## [TO BE DONE]
Please express the lines of the material starting at the beginning and ending at the line containing "Action: (66, 275)", both ends included, as a JSON list of strings with one string per line and blank lines omitted.
--- START OF MATERIAL PROVIDED ---
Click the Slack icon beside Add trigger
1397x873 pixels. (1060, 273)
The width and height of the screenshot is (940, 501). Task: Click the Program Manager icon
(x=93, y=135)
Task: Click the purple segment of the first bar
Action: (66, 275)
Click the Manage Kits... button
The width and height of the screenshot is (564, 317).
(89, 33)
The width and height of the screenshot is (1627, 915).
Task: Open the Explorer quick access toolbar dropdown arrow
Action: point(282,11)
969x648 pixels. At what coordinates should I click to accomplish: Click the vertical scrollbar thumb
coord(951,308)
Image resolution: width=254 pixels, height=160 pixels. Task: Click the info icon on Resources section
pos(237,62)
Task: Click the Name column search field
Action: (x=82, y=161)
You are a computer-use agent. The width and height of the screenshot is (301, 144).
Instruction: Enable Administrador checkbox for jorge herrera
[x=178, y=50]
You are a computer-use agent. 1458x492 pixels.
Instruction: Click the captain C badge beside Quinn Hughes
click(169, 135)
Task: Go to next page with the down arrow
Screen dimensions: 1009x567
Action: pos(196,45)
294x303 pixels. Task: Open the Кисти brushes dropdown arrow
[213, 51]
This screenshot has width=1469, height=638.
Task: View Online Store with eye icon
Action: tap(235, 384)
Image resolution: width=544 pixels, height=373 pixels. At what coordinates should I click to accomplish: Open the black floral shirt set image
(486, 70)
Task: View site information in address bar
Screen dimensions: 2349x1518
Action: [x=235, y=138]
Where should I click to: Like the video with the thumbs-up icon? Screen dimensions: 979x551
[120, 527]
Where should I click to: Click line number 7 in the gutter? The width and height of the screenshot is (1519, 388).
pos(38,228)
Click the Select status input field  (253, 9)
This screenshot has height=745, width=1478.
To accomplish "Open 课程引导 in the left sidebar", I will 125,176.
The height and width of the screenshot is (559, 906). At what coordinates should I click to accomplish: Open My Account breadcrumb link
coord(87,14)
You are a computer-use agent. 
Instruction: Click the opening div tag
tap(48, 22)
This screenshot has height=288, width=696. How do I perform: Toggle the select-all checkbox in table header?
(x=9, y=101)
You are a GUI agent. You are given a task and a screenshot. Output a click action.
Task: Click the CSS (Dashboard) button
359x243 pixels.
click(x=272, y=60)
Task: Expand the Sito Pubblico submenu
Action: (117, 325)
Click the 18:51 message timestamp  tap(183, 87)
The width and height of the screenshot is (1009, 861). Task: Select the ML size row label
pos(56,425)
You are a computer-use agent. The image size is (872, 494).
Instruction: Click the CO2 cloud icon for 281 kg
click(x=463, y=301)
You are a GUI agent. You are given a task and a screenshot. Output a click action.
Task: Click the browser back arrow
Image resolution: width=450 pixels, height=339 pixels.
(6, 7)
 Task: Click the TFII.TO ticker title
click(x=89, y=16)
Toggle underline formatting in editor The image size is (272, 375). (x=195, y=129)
--- END OF MATERIAL PROVIDED ---
## [COMPLETE OUTPUT]
[
  "Click the Slack icon beside Add trigger",
  "1397x873 pixels. (1060, 273)",
  "The width and height of the screenshot is (940, 501). Task: Click the Program Manager icon",
  "(x=93, y=135)",
  "Task: Click the purple segment of the first bar",
  "Action: (66, 275)"
]